▸ **Given task 1**:
From the Fox Factory article, answer these:
(a) How much did Fox Factory shares rise since the May 19th article?
(b) What were the company's sales in the second quarter of its 2022 fiscal year?
(c) What revenue range does management now expect for the 2022 fiscal year?
▸ **Given task 2**:
Please transcribe the Fox Factory article from "This increase in" to "upfitting product lines.".

▸ **Selected text**:
One of the more interesting companies that I have come across in recent years is Fox Factory Holding Corp. (NASDAQ:FOXF). The enterprise engages in the production and sale of products and systems that are used in equipment like bikes, on-road vehicles, trucks, snowmobiles, commercial trucks, motorcycles, and other related products. Recently, fundamental performance for the company has been robust and shares have been performing nicely relative to the market. Long term, I suspect that this trend will continue. But at present, shares are reaching the point where they look to be more or less fairly valued. So despite the attractive performance on the fundamental side, I have decided to change my rating on the company from a ‘buy’ to a ‘hold’.
On May 19th of this year, I wrote an article detailing the investment worthiness of Fox Factory. In that article, I called the company a quality play on vehicle components. I said that the management team of the firm had done a remarkable job growing the enterprise over the prior few years. I also said that growth was likely to continue throughout 2022 and that shares of the enterprise were looking cheaper than they were previously. Ultimately, I concluded that shares of the business were looking attractive enough to warrant a ‘buy’ rating, indicating that I felt it would likely outperform the broader market for the foreseeable future. And so far, the company has more than delivered. While the S&P 500 is up by 8.1%, shares of Fox Factory have jumped by 35.7%.
This increase in price was not without cause. The fact of the matter is that the fundamental performance of the company has been rather robust. When I last wrote about the firm, we only had data covering through the first quarter of its 2022 fiscal year. But now, we have data covering the second quarter as well. During that quarter, sales came in at $406.7 million. That's 23.9% above the $328.2 million generated the same quarter one year earlier. Growth during the quarter was particularly strong under the Specialty Sports products category, with sales climbing by 28.1% year over year from $138.7 million to $177.7 million. Management attributed this to continued strong demand in the OEM channel. By comparison, the Powered Vehicle products category grew a slightly more modest 20.9%, with management attributing this rise to strong demand for its upfitting product lines.
Thanks to the strong demand across the board, sales for the first half of the year as a whole came in nicely. Revenue in the first half of the year totaled $784.7 million. That's 28.8% above the $609.3 million generated just one year earlier. When it comes to the 2022 fiscal year as a whole, management expects revenue to total between $1.535 billion and $1.565 billion. This compares favorably to management's prior expectations of between $1.50 billion and $1.53 billion. At the midpoint, this would translate to a 19.3% increase over the roughly $1.30 billion the company generated during its 2021 fiscal year. It would also imply an increase of 74% compared to the $890.6 million the firm generated in 2020.

▸ **Data lines**:
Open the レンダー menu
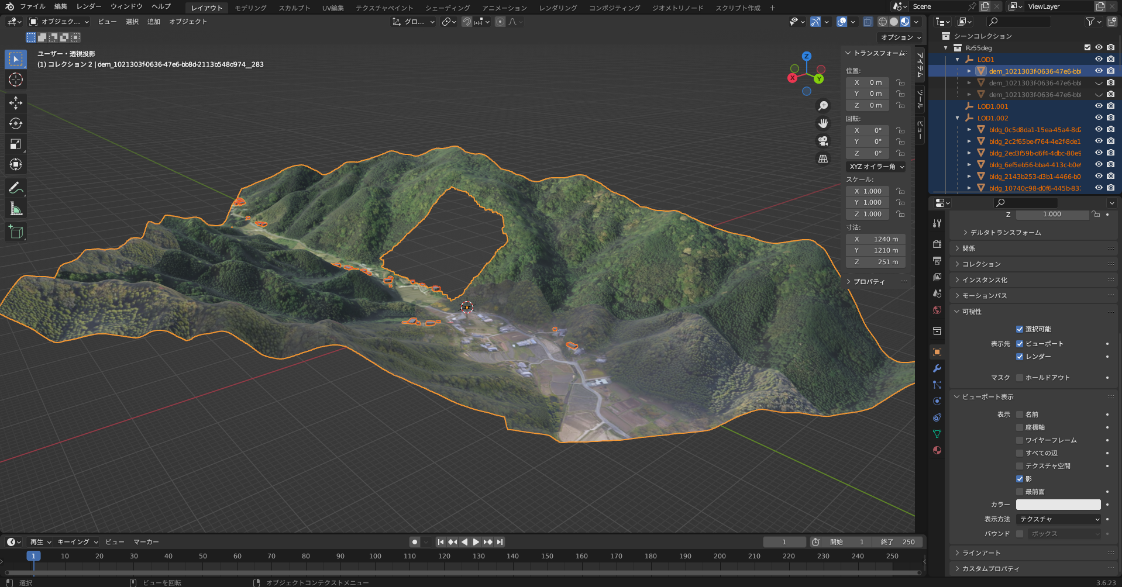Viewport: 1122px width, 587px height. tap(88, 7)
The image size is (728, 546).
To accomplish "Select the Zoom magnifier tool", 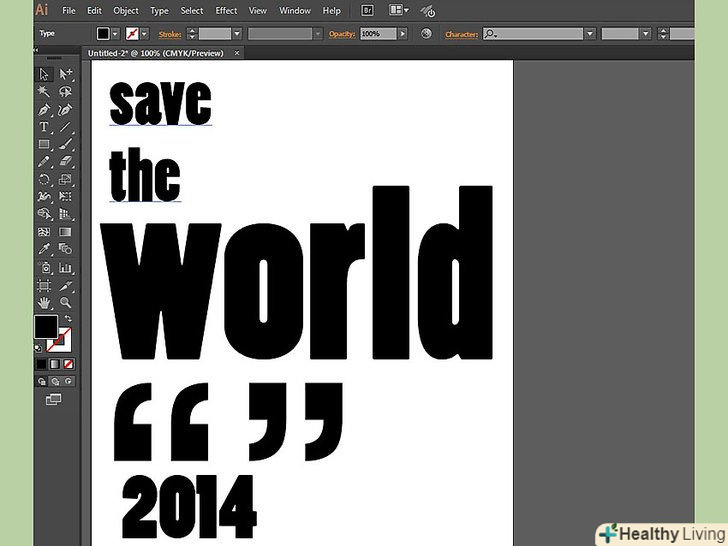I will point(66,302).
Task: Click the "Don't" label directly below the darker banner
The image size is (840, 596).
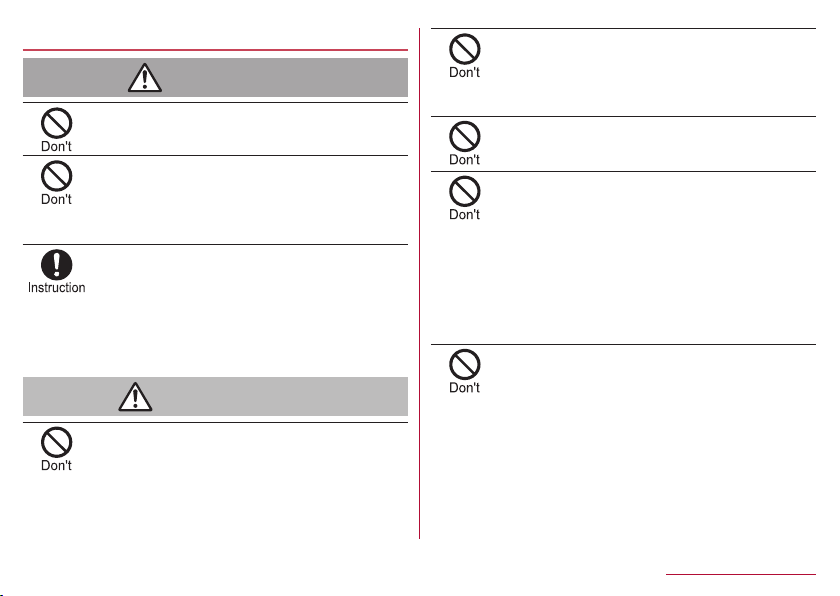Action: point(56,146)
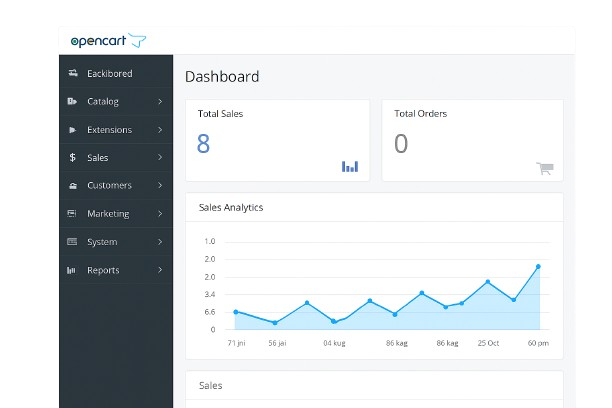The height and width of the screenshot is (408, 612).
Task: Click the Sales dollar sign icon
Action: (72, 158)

▸ **Answer 1**:
(a) 35.7%
(b) $406.7 million
(c) Between $1.535 billion and $1.565 billion

▸ **Answer 2**:
This increase in price was not without cause. The fact of the matter is that the fundamental performance of the company has been rather robust. When I last wrote about the firm, we only had data covering through the first quarter of its 2022 fiscal year. But now, we have data covering the second quarter as well. During that quarter, sales came in at $406.7 million. That's 23.9% above the $328.2 million generated the same quarter one year earlier. Growth during the quarter was particularly strong under the Specialty Sports products category, with sales climbing by 28.1% year over year from $138.7 million to $177.7 million. Management attributed this to continued strong demand in the OEM channel. By comparison, the Powered Vehicle products category grew a slightly more modest 20.9%, with management attributing this rise to strong demand for its upfitting product lines.